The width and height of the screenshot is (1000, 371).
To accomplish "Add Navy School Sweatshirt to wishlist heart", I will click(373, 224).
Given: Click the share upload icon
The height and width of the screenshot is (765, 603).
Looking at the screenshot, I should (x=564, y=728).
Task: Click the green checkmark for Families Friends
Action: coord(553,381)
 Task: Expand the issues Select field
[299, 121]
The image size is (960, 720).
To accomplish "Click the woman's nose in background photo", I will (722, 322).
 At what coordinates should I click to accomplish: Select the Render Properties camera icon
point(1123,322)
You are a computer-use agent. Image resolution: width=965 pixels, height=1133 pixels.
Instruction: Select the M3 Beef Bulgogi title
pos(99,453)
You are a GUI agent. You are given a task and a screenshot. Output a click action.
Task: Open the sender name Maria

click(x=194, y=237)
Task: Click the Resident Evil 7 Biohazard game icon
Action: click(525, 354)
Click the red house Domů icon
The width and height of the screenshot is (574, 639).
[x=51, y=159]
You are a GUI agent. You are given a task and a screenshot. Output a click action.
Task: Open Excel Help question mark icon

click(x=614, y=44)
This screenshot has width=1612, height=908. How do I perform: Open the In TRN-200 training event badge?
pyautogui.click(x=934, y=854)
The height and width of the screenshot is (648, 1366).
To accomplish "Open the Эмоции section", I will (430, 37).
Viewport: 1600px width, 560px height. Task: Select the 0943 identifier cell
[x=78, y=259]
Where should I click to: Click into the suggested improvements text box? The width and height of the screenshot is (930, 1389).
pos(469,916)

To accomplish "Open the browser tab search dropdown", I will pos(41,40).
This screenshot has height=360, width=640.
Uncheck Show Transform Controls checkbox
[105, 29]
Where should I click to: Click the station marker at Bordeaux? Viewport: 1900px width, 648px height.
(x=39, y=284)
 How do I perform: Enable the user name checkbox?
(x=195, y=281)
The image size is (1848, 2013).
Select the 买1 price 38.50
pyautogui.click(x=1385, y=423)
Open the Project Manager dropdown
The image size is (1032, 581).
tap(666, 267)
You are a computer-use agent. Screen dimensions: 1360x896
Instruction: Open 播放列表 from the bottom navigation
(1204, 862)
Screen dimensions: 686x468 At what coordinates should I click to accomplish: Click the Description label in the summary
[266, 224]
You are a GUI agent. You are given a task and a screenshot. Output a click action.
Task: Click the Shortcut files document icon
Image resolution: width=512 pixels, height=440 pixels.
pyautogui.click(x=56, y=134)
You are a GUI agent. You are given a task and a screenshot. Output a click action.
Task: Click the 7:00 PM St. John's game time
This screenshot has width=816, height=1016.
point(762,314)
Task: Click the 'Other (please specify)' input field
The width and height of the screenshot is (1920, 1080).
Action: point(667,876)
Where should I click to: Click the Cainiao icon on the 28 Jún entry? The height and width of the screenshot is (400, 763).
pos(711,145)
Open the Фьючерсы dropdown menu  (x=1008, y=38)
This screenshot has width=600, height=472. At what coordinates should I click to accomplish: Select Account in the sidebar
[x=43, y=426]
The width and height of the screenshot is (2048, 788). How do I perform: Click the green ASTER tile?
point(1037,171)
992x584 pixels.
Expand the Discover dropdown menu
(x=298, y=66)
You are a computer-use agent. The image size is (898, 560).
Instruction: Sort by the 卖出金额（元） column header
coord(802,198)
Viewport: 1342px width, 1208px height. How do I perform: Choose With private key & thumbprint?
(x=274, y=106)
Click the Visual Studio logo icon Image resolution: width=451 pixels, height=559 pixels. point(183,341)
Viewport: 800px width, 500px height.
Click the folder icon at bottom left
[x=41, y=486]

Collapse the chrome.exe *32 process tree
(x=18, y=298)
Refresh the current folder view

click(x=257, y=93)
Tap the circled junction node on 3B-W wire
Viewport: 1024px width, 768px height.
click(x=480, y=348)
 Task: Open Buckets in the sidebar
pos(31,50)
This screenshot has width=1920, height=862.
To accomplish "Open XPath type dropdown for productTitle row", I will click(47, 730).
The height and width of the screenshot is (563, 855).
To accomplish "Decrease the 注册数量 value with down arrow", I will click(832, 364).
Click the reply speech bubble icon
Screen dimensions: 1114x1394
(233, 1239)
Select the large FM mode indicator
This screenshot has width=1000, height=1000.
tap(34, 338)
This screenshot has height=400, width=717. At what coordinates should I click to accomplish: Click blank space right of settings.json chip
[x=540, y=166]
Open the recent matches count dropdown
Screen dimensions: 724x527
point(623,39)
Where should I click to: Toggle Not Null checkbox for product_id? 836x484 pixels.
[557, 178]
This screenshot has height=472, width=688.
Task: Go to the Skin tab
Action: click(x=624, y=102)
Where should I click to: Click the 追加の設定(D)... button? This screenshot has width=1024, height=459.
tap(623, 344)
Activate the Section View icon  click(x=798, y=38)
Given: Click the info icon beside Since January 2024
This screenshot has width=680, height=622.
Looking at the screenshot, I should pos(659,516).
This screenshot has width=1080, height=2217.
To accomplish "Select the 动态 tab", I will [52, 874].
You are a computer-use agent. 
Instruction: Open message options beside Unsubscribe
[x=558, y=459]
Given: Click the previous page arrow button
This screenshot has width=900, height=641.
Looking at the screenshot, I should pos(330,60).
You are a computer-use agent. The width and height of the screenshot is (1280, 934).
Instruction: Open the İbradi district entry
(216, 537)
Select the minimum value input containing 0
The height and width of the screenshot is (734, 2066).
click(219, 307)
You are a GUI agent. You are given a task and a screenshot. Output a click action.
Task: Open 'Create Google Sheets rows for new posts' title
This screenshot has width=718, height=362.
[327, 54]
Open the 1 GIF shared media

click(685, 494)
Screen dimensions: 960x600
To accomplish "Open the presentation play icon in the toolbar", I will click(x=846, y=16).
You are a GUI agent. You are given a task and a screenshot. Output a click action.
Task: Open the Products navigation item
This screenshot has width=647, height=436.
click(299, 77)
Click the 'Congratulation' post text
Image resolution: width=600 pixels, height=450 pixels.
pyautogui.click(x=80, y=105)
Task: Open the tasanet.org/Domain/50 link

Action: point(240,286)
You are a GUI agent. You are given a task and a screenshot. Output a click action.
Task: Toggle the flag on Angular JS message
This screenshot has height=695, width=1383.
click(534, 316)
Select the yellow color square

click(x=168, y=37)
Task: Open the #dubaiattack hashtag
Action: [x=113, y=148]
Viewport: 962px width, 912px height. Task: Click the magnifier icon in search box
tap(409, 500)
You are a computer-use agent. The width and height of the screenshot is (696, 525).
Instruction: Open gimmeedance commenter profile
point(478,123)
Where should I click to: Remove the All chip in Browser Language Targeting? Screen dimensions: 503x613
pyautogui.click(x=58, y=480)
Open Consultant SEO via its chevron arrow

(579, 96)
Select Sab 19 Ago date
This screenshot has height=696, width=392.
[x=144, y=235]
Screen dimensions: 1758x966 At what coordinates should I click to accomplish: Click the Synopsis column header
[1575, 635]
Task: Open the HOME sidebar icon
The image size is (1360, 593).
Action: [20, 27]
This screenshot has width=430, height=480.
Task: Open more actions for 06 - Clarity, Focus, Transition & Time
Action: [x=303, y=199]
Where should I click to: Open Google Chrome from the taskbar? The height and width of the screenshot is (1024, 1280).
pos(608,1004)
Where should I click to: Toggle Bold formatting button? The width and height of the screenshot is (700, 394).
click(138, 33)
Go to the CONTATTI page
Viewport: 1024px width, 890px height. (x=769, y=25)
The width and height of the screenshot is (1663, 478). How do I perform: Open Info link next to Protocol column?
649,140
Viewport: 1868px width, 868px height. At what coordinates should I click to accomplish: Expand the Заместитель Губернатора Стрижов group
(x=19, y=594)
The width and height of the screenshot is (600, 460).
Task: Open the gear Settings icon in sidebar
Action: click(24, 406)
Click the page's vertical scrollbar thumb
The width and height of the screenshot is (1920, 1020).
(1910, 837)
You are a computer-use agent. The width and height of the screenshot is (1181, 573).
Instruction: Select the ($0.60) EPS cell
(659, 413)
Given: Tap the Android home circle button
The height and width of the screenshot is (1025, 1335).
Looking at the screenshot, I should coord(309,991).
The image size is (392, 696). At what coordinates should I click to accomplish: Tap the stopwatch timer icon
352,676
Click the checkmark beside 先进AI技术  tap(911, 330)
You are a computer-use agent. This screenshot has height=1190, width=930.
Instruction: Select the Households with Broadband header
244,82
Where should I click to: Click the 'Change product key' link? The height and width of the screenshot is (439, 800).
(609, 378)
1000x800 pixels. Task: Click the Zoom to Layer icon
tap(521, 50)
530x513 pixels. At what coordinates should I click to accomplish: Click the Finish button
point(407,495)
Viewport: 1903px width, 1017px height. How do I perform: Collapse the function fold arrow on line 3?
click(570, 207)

........

Requirement → Collect every line above that contains the word "computer".

Written answer →
You are a computer-use agent. Image resolution: width=965 pixels, height=1133 pixels.
You are a computer-use agent. Screen dimensions: 1360x896
You are a computer-use agent. The image size is (898, 560).
You are a computer-use agent. 
You are a computer-use agent. The width and height of the screenshot is (1280, 934).
You are a computer-use agent. The width and height of the screenshot is (696, 525).
You are a computer-use agent. The width and height of the screenshot is (1181, 573).
You are a computer-use agent. This screenshot has height=1190, width=930.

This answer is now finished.